Not what the doctor ordered

Half a lifetime ago (literally), I was privileged to start my medical studies at the (then) University of the Orange Free State. A common joke doing the rounds at that time was that there were no oranges, nothing was free and everything was in quite a state. But the medical school was great. The facilities were superbly equipped and the lecturers were – for the most part – academically brilliant. But more than that – not only were most of my seniors good doctors, many of them were also Good doctors (if you catch what I’m trying to say). They were people working from the heart as well as from the mind.

I was fortunate to get to know a number of these Good doctors on a personal level. To this day I am in touch with many of them (and quite a few of them are on this mailing list). These mentors meant a lot to me at university and beyond. I owe them a great debt.

And yet.

Despite the academic excellence and the good moral input I received at medical school, there is something I was not taught. In fact, I do not think anyone (mentors included) at my medical school really WANTED me to learn this.

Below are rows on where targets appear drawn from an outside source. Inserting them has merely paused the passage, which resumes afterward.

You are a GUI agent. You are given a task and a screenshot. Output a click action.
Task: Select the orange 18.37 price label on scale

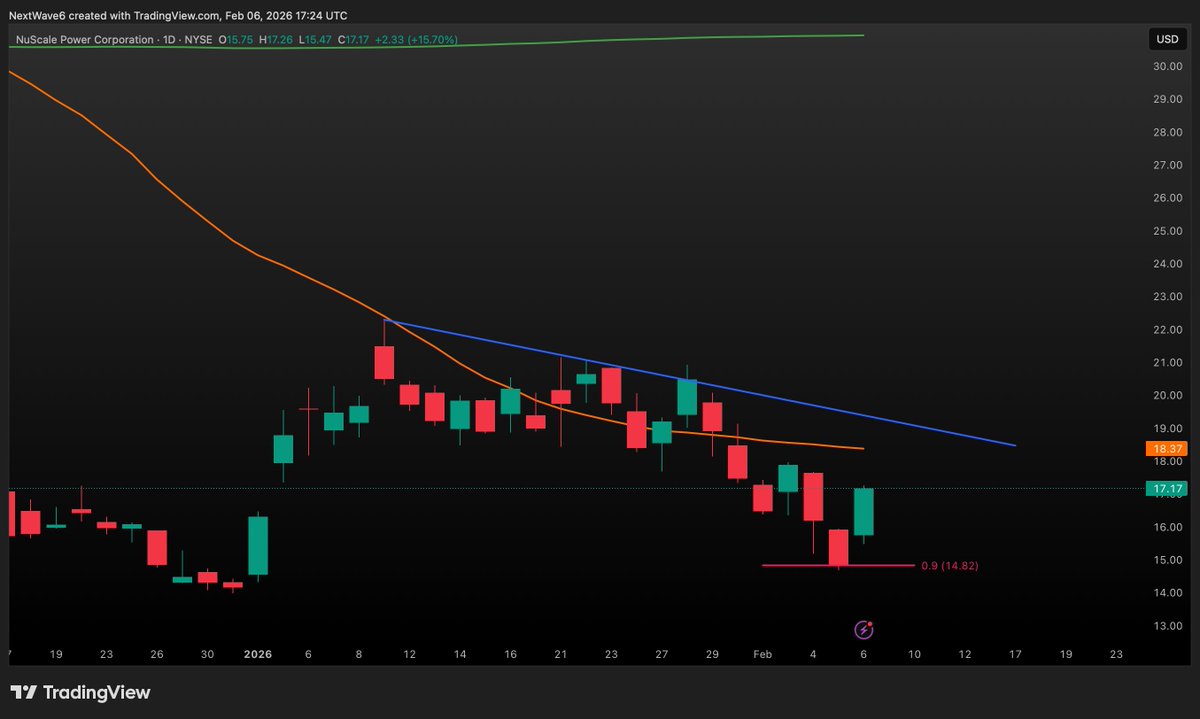(x=1165, y=448)

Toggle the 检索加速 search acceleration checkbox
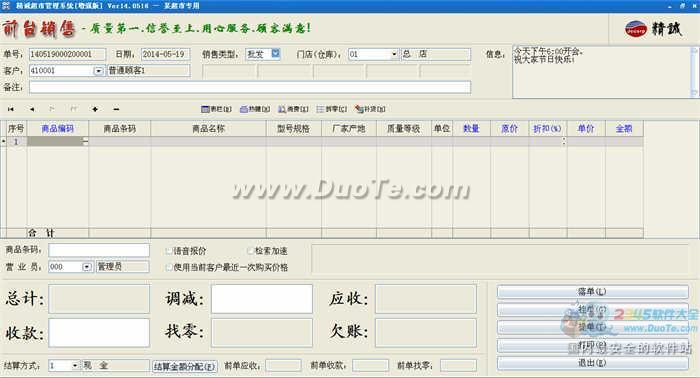250,251
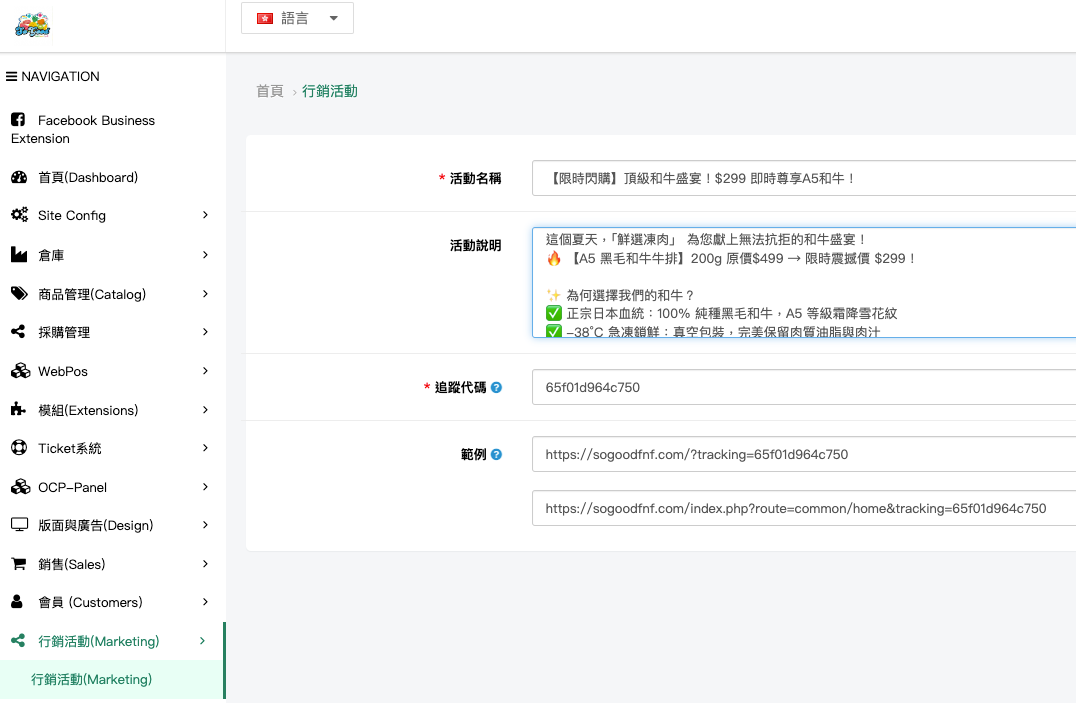Viewport: 1076px width, 703px height.
Task: Open the 語言 language dropdown
Action: [x=297, y=17]
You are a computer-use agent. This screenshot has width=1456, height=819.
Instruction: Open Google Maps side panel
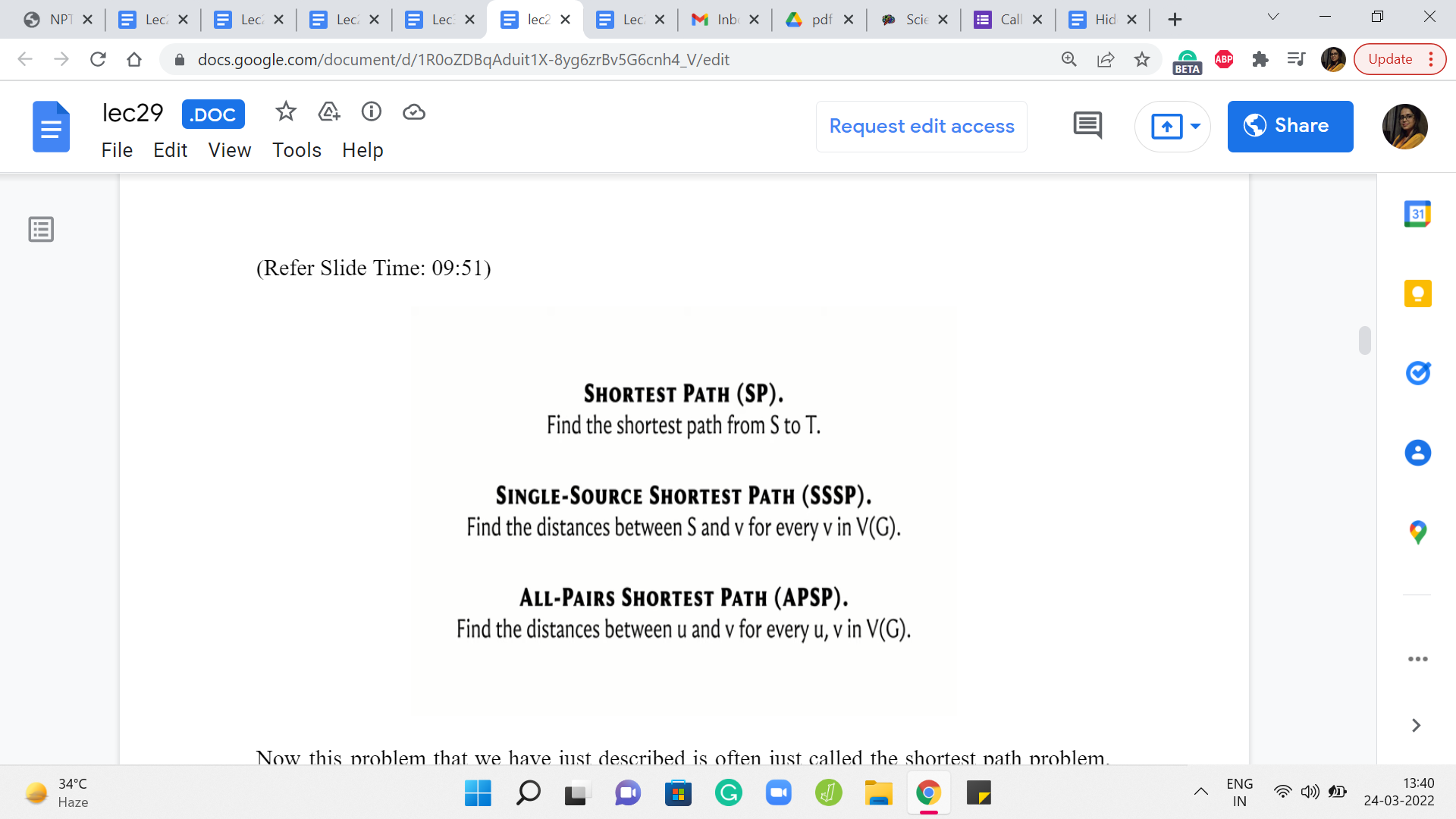(x=1417, y=532)
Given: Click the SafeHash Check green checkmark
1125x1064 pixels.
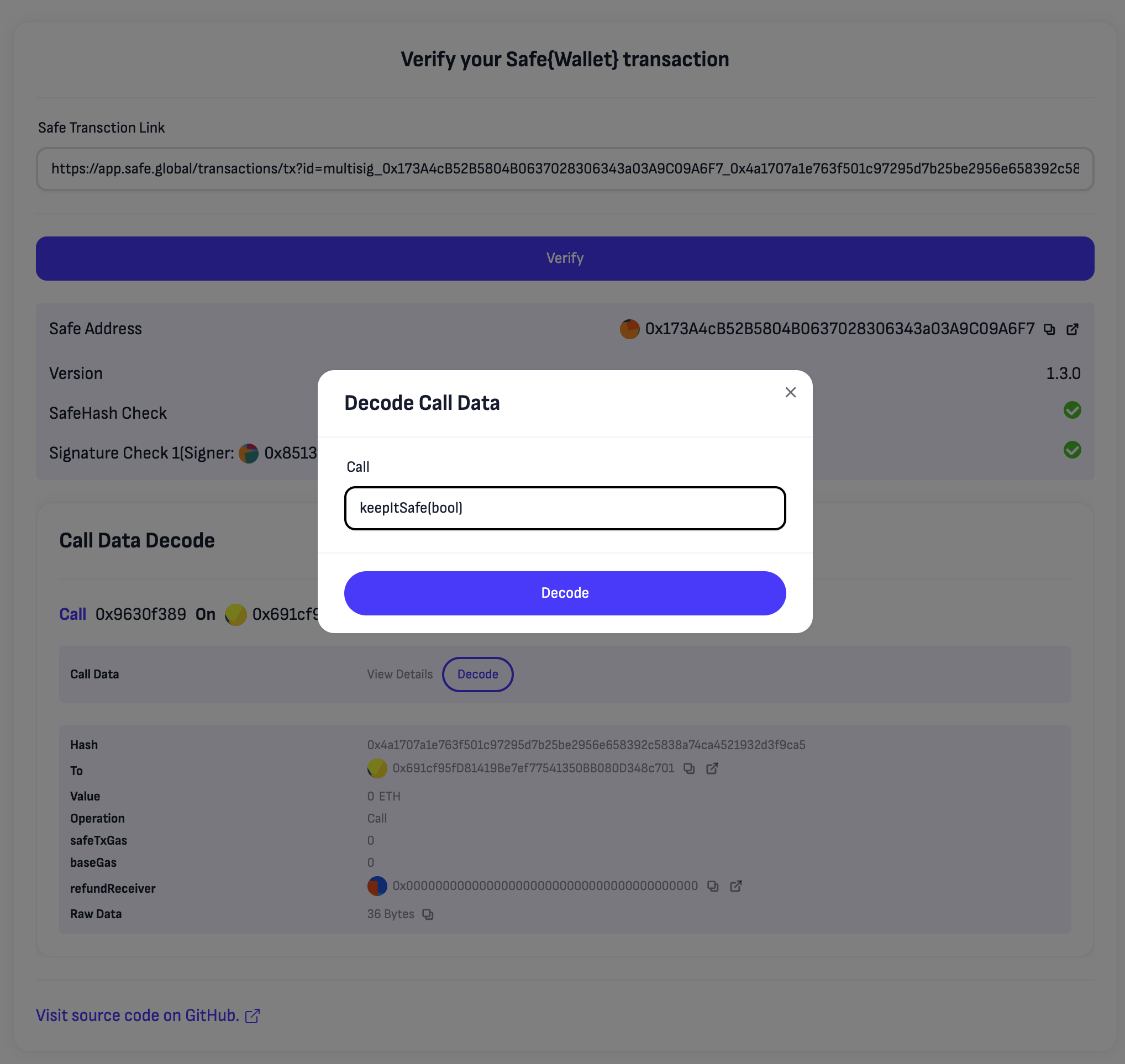Looking at the screenshot, I should [x=1071, y=410].
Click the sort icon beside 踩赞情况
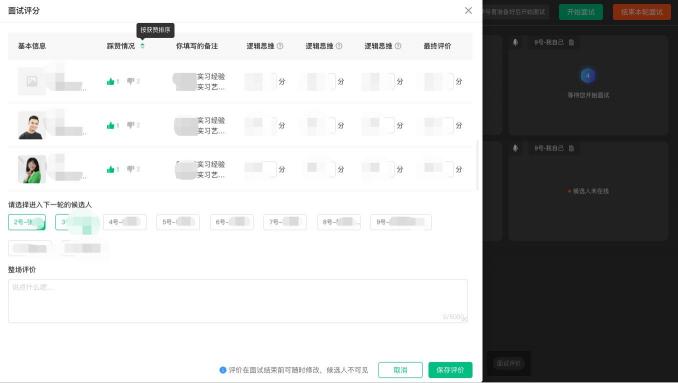Viewport: 678px width, 383px height. click(142, 46)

Actually, I don’t blame them. I don’t really want anyone to learn it, either. But we all sit the course sooner or later.

You see, while I was learning a lot ABOUT disease, no one could teach me what it meant to BE ill. No one in his (her?) right mind wishes illness on another person. Still, there is a vast gap between knowing about disease and knowing a disease from the inside. How do you cross that gap?

By grace, I managed to reach adulthood more or less on a trot, with relatively few serious health scares along the way. However, once I left medical school, the weather report changed from “Mostly sunny and warm” to “Cloudy with a chance of thunderstorms.” During my internship, working my average 100 hours a week (as most interns did in those years), my immune system crashed. If you’re a sick doctor, it means your colleagues have to work even harder to make up for it (hint: everyone gets a bit grumpy with you). It is humbling not to be able to give all you want to give.

Doing my Masters degree the next year, I had my first eye bleed, out of the blue. This visitor came back unannounced many times in the next years, leaving me with barely enough vision to make a trip to Clifton beach worthwhile. This slowed me down a little bit more.

My immune woes turned into something halfway between yuppie flu and something slightly more painful. Again, more time to smell the flowers crawling by.

Then came a hip fracture with a romantic twist (the fracture provided the – rather comical – back”drop” to ask my future parents-in-law for the hand of their daughter in marriage). That hip cost me six months in bed (sadly, without the future wife to keep me company). Followed, some years later, by major back surgery – three more months out of action. By this time, the snails were shrieking past me like greased lightning.

Every violation of my bodily integrity felt like a small death (translation: every time I got stuffed six-love I felt a bit like crying). With every knock, your dreams get downsized a bit, first from XXL to XL and eventually all the way to XXS – about as big as a boxing glove for a mosquito.

But in all this, I learnt so many things, things you cannot learn from text books, clinical practise or even good mentors. Though my mentors did not want to see me ill, they lit a path to a new way of knowing, a path each person has to walk alone (and yet not alone).

I learnt that finding your identity (and your joy) in being healthy was a waste of time.

My body became my lab, where I learnt novel ways of treating diseases.

I could now identify with so many of my patients at levels I could never have imagined before.

I learnt to be content with what I had, rather than dream about what I didn’t have or should have had.

I learnt (a little) to trust other people to do the things I wanted to, but couldn’t. I still fail this lesson more often than not (= daily), but at least there has been some progress.

Each of my mentors carries his or her own griefs and struggles. Struggles for which they found (and still find) no answers in themselves. But that is precisely what made them wise and good beyond their knowledge. The humble reluctance to profess complete knowledge may be academic suicide, but it is the gateway to wisdom. In grief, we get to know ourselves face to face. By knowing themselves, they knew that they did not know. They learnt that they hadn’t learnt – which meant they never stopped learning.

And so I am honoured to follow in their steps: to know myself for who I truly am – broken, fallible, learning, trusting, persevering. To know that I do not know, but to hold a candle in the darkness for those who will follow. To connect the chain.

“To know that you do not know is the best.
To pretend to know when you do not know is a disease.”
– Lao-tzu, “The Way of Lao-tzu” Chinese philosopher (604 BC – 531 BC)

To learn is to teach. To teach is to reach.

Keep up the struggle! Light the way! And connect with real people in a real way today.